The first news from the first consistory of Leo XIV’s pontificate is not a gesture of rupture, nor even of correction. It is a confirmation. By a wide majority, the cardinals gathered in the extraordinary consistory have decided to dedicate their work to two themes: synodality and evangelization and mission in the light of Evangelii gaudium. Liturgy and reform of the Curia, for another occasion. If there’s time left. We’ll see.
The fact is not minor. It is not a technical nuance or an agenda issue. It is a declaration of priorities. In a moment of objective emergency—vocational collapse, sacramental disaffection, moral discredit of the hierarchy, doctrinal confusion—the College of Cardinals has once again chosen to look in the mirror and talk about itself.

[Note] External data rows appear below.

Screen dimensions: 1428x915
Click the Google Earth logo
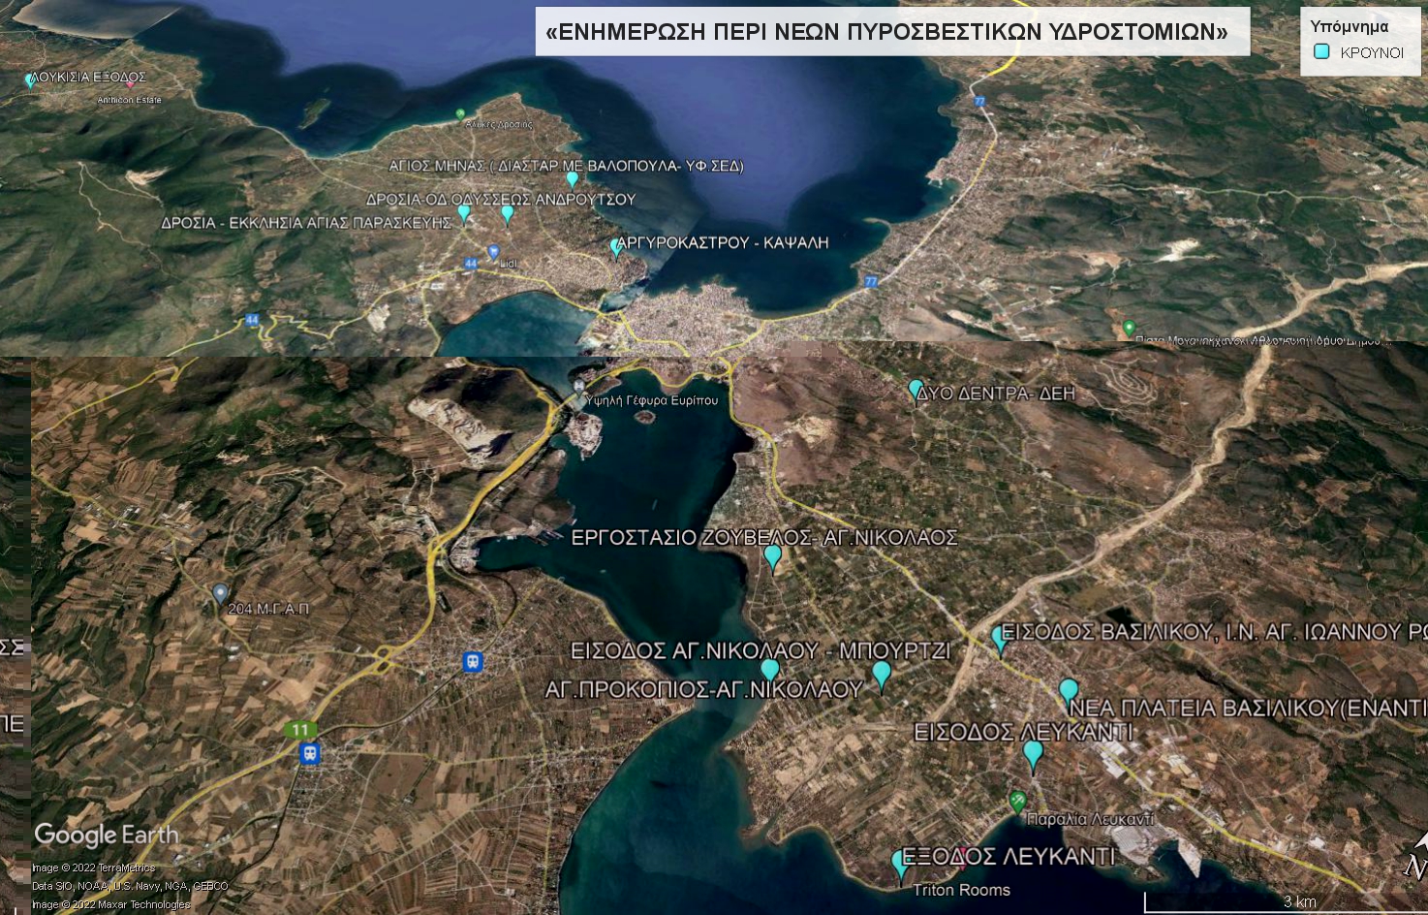tap(107, 835)
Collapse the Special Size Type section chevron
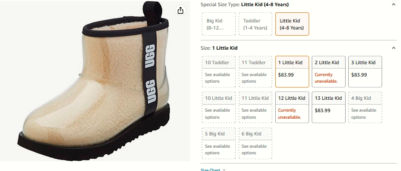Screen dimensions: 401x171 tap(394, 4)
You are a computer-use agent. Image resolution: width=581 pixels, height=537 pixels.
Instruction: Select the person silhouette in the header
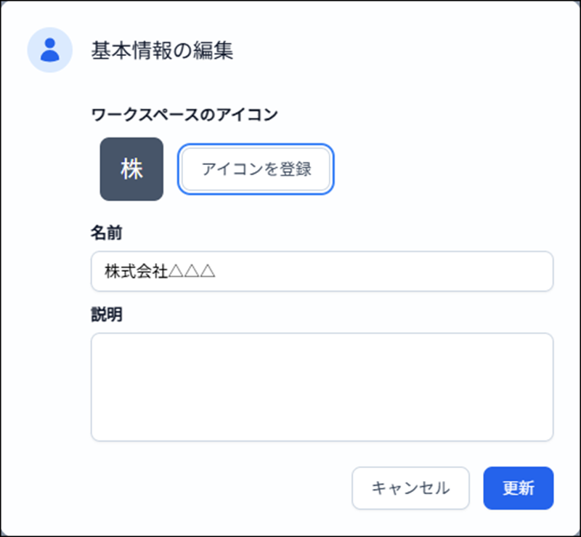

We are told that time is pressing. That not everything can be discussed. And precisely for that reason, what touches the very nerve of the Church is left out: the liturgy, the source and summit of its life; and the apostolate understood not as a concept, but as the real transmission of the faith. Instead, it chooses to continue reflecting on the process, the method, the structure. On synodality. Again.
Meanwhile, cardinals like Robert Sarah—who represent an ecclesial sensitivity centered on God, on worship, on silence, and on the living tradition—have spent hours listening to figures like Tolentino de Mendonça, Tagle, or Radcliffe. The implicit message is clear: there is no time to talk about liturgy, but there is time to listen again to those who have been delivering the same discourse for a decade, with the same results.
And here it is worth pausing, because the problem is no longer debatable in the abstract. Synodality, as it is being applied, has failed. And it has not only failed: it is beginning to seem obscene.
It is presented to us as a process of listening, but it is not. It is an institutional monologue. The same structures that have led the Church in the West to an unprecedented crisis—episcopal conferences, commissions, secretariats, diocesan offices—ask themselves questions, answer themselves, and then present the result as “the voice of the People of God.”
That is not discernment. It is self-justification.
The People of God do not speak in forms. They do not speak in carefully moderated assemblies. They do not speak in synthesis documents drafted by technical teams. They speak in measurable facts, uncomfortable ones, impossible to gloss over: in empty or full seminaries; in vocations that arise or disappear; in marriages that persevere or dissolve; in actual Mass attendance; in effective sacramental practice; in pilgrimages that grow spontaneously on the margins of official pastoral plans.
That is the voice they do not want to hear, because it cannot be manipulated.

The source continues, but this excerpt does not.